At this moment, it would be relevant to look back at an article, dated July 25, 2022, published by Ahou Koutchesfahani, a Ph.D. candidate--which was uploaded on King's College, London website-- to offer a glimpse at the "How Iranian women use social media to narrate their struggle to the world," which is also the headline of the piece.

Excerpts

In Iran, two notable causes around which social media is helping mobilise women are the campaign against the compulsory hijab and Iran’s #MeToo movement.

In Iran, international social media platforms are blocked but over 60 million active Internet users circumvent the filters and gain access daily with Virtual Private Networks (VPN). Nonetheless, being vocal online against restrictive laws such as the compulsory hijab and socio-economic inequalities faced by women leaves them at risk of imprisonment.

Hashtags

One of the first major examples of hashtag activism within Iranian women’s rights activism was from Masih Alinejad, a former parliamentary journalist inside Iran. After the green movement uprisings in 2009, when she along with many others fled the country for security reasons, she created the hashtag #MyStealthyFreedom as a critique of the compulsory hijab.

With over six million followers on her Twitter and Instagram accounts combined, Alinejad’s tech-savvy approach to capturing movements in short hashtags has gained her a significant audience that has continued to grow over the past decade.

Her large online presence is much indebted to the fact that content is sent to her in the form of videos and photos from protesters of the compulsory hijab within Iran. This raises an interesting, albeit problematic, question about her ‘armchair activism’ as she is posting from a space of relative safety. A controversial figure of the Iranian women’s rights movement, she nevertheless has a large audience and that assures Iranian women who send her footage from inside the country that their voices will be heard by many.
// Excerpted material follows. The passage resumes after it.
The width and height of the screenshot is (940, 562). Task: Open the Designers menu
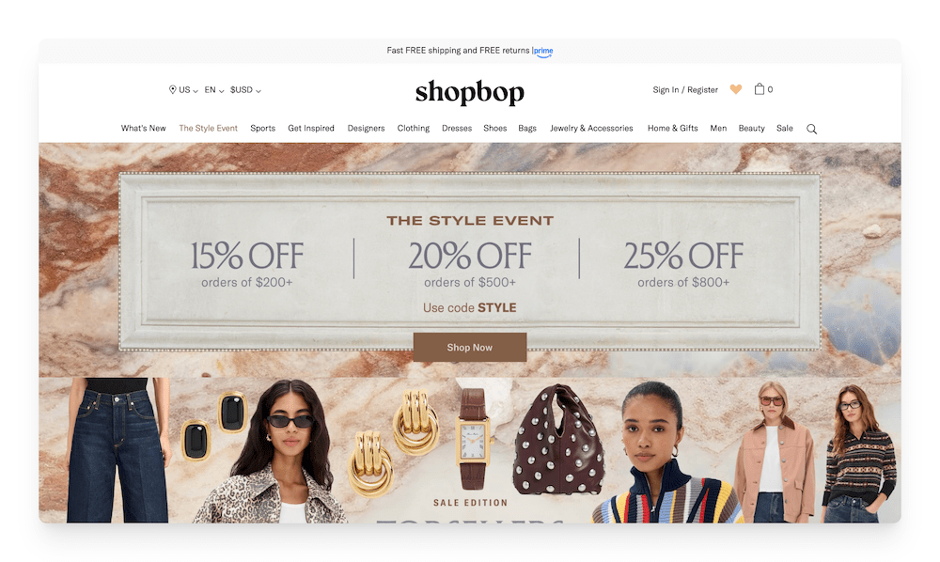coord(366,128)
Social media has enabled women inside Iran to depict, through the click of one button, how poorly they are treated to a global audience. It shifts the scale of visibility for women’s rights activism from a local stage to a global stage. Iranian women’s digital activism has created an important additional space for the narration of their struggle to reach a wider audience. However, whilst in some cases it is able to shift societal and even policy changes, for the women activists who campaign, it comes with its own set of considerable perils, as the state tries to stamp out dissenting voices and reassert its control over women and their bodies.